Conducting observational studies of users conducting sensitive computer operations is challenging as one needs to ensure the privacy of the participants while also ensuring their trust. Consequently, the current study is based on a relatively small sample (N = 20) and only one simple dependent variable was observed (completion time). With a larger sample of users from distinct user groups more concrete patterns may be found. For instance, distinct age groups could perhaps be used as a between-groups independent variable to assess the effect of age which has been found to have effects on banking patterns [16].

Moreover, given more elaborate measurements achievable by employing keyboard loggers and screen capturers one may be able to perform more sophisticated analysis of the interaction between users and the banking system. However, detailed logging requires especially stringent steps to ensure privacy and careful ethical considerations.

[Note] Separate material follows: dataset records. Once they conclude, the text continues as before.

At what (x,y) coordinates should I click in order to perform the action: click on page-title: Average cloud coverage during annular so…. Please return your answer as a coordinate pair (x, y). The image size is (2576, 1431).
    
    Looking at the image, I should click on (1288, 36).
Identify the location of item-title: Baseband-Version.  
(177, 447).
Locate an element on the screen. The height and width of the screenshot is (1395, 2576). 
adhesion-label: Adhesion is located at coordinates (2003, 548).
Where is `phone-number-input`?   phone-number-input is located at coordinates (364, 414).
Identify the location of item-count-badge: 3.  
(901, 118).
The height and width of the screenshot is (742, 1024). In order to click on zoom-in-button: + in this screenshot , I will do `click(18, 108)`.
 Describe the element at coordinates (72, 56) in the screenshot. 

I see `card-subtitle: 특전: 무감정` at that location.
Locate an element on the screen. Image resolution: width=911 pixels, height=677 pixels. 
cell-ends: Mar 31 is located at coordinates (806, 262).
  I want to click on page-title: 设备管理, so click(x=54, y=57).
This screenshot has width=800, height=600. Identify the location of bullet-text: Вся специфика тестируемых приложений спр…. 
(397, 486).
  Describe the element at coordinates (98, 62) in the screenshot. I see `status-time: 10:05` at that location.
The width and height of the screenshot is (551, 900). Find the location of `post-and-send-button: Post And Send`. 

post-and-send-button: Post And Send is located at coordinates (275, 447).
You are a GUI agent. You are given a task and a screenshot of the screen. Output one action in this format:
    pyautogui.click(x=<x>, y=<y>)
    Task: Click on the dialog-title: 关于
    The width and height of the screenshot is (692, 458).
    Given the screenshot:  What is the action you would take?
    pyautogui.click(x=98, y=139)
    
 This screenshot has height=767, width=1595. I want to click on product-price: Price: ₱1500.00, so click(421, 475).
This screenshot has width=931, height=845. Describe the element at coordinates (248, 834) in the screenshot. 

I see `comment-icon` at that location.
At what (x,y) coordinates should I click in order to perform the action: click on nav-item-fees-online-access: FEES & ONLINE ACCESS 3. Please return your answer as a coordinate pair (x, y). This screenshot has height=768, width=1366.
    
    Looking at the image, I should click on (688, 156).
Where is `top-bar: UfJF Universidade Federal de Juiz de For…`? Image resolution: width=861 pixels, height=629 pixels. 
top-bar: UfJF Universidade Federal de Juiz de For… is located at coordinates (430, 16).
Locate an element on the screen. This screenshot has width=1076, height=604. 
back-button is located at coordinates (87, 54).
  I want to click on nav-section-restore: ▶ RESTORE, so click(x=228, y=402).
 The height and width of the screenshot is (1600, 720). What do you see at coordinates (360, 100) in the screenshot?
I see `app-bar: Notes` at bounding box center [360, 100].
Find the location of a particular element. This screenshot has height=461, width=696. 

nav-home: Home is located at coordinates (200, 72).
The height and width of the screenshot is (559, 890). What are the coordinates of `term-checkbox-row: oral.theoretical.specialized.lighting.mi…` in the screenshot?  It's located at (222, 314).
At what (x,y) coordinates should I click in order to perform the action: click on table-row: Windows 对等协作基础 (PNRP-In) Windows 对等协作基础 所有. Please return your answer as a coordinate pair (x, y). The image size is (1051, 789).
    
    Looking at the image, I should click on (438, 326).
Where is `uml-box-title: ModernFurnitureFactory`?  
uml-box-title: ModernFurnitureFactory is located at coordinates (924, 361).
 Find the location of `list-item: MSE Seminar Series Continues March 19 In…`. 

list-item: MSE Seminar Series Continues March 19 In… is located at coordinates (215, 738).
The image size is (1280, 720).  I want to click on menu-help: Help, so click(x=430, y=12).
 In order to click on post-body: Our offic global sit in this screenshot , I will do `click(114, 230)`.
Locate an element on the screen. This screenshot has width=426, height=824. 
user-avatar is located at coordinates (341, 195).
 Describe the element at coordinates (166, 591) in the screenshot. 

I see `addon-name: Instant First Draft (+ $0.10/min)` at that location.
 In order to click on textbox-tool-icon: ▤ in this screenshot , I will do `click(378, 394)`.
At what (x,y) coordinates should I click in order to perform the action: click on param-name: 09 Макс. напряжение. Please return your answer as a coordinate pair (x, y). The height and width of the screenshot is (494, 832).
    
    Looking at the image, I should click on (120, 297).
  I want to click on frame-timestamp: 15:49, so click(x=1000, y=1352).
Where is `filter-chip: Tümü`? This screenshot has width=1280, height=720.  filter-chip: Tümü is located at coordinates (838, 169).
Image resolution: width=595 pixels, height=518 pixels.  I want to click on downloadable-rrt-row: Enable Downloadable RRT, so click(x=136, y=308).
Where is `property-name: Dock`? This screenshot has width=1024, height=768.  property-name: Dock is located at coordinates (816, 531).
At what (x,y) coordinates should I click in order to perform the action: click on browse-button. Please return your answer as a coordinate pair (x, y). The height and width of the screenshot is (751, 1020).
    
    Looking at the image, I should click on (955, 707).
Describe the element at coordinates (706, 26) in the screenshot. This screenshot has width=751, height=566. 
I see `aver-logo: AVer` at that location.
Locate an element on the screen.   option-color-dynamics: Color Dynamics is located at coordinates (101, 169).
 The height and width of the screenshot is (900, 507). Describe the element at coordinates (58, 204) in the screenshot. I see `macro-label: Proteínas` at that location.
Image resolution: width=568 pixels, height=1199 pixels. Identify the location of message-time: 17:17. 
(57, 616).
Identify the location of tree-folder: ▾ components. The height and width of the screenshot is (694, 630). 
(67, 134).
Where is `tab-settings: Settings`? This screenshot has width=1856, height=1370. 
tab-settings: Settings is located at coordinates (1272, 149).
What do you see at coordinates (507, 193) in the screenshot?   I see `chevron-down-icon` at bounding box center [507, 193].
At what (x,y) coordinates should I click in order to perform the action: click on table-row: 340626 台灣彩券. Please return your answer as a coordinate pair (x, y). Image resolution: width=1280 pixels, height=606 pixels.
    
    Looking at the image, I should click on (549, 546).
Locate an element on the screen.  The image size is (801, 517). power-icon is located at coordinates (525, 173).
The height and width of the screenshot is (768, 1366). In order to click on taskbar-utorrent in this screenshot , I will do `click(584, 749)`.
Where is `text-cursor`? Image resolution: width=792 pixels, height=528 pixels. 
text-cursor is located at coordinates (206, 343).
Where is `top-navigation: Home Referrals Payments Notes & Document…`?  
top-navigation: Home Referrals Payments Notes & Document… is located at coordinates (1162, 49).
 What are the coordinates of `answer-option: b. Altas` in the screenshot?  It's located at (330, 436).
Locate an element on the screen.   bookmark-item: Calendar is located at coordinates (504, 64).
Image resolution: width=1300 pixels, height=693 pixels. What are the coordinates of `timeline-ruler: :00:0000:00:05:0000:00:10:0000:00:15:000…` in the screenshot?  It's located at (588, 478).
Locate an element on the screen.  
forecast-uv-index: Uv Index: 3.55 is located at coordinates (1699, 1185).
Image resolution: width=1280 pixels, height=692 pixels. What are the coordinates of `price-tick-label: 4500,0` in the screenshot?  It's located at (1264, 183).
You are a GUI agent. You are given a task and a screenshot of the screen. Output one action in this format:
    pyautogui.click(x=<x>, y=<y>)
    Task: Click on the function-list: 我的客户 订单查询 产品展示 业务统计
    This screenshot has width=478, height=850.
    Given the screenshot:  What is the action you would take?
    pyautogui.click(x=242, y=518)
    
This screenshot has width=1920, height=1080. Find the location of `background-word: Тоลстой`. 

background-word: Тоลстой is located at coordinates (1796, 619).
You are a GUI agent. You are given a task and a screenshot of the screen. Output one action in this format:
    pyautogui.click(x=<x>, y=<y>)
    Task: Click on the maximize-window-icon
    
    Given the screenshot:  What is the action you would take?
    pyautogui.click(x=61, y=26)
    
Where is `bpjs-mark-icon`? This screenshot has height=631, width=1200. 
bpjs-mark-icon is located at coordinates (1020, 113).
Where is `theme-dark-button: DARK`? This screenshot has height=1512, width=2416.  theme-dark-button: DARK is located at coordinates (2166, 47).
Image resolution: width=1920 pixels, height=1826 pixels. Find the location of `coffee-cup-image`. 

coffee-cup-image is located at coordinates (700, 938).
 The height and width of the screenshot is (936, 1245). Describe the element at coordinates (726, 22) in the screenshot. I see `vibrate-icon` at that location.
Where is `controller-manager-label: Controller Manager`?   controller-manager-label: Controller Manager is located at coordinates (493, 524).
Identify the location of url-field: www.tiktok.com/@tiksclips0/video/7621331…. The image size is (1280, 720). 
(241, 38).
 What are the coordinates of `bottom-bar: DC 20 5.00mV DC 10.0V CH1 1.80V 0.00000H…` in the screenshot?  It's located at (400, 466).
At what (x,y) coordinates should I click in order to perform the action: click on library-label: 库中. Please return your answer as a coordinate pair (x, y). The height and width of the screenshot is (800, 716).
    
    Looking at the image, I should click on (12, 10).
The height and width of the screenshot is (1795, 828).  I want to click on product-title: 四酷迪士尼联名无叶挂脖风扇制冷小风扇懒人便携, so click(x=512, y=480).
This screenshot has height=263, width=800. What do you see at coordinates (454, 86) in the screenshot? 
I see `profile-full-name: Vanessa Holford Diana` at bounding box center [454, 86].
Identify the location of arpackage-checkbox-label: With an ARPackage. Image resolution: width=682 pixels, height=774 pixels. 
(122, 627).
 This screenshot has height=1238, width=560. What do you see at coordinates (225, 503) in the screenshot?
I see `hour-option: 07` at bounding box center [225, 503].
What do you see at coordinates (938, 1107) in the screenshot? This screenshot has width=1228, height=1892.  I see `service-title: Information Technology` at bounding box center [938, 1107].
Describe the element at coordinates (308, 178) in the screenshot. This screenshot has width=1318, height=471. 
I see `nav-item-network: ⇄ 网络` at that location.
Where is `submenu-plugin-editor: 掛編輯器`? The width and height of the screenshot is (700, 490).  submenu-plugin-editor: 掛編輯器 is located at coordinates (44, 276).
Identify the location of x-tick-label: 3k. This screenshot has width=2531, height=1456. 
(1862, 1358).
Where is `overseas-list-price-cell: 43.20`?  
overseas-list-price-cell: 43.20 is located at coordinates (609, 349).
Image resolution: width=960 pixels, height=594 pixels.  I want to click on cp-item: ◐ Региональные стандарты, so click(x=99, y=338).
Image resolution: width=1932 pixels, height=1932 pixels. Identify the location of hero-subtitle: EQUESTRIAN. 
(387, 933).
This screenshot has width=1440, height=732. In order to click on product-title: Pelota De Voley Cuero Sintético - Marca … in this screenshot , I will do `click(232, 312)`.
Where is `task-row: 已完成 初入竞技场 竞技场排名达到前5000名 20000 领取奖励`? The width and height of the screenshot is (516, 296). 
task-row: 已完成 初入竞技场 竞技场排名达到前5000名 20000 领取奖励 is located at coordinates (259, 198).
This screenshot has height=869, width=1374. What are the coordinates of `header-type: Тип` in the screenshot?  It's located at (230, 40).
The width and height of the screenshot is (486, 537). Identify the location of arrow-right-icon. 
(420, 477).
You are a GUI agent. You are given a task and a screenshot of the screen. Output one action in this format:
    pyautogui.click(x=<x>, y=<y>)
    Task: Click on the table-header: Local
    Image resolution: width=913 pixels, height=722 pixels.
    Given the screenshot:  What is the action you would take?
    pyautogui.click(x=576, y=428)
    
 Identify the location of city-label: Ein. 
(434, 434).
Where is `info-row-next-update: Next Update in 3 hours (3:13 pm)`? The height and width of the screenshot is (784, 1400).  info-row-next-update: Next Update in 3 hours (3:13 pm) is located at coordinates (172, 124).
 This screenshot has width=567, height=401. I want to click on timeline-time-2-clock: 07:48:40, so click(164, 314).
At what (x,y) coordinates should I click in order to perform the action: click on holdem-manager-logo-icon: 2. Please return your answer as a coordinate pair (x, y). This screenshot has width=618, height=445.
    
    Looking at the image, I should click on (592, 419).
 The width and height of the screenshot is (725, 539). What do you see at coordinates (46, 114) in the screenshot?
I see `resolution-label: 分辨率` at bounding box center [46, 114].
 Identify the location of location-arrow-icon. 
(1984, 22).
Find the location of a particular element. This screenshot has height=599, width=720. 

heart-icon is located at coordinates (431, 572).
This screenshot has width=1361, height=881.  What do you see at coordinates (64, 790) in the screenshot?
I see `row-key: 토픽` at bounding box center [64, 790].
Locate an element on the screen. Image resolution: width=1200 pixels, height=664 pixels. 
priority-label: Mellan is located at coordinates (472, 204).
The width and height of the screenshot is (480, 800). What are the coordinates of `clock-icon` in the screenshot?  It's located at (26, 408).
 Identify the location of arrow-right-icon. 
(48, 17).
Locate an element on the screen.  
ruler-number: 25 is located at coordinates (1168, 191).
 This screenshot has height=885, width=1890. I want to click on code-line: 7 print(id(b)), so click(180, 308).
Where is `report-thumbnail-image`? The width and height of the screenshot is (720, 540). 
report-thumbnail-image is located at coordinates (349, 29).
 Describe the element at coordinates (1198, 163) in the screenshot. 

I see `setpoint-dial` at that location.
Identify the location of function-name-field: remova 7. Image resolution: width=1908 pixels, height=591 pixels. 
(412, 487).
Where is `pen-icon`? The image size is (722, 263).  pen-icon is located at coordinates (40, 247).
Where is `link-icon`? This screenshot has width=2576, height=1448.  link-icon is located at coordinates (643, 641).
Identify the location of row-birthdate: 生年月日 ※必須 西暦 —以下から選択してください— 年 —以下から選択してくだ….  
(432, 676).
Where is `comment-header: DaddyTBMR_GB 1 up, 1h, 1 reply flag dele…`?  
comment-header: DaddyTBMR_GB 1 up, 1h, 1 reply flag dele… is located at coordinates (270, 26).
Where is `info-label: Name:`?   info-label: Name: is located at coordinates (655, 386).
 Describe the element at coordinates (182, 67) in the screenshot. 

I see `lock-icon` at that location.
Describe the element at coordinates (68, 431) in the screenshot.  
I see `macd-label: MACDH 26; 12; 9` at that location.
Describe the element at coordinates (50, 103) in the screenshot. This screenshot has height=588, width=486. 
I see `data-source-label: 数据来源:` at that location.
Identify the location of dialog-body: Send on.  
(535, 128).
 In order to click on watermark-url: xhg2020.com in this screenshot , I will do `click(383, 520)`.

The study of online banking habits from 2013 [16] did not include smartphone-based BankID. It would thus also be relevant to run a similar study on blind and visually impaired users in context of smartphone-based authentication. Smartphones hold the potential of providing accessibility support when the smartphone apps are implemented to support the built in accessibility facilities such as built-in screen readers such as TalkBack on Android or VoiceOver on IOS.

6 Conclusions

This study explored the difference between BankID authentication using code generators and smartphone solutions from a usability perspective. The results show that the majority prefer the smartphone over the code generator. The code generator is faster to use than the smartphone, but this difference is insignificant for the technology confident participants. Yet, it is expected that all citizens are to use these authentication systems to perform key duties as citizens. Since a large fraction of the population are not interested in or confident using technology, or even wants to use smartphones, it seems sensible to continue with both mobile BankID and the code generator although the smartphone version is both more popular and probably a cheaper alternative for the banks.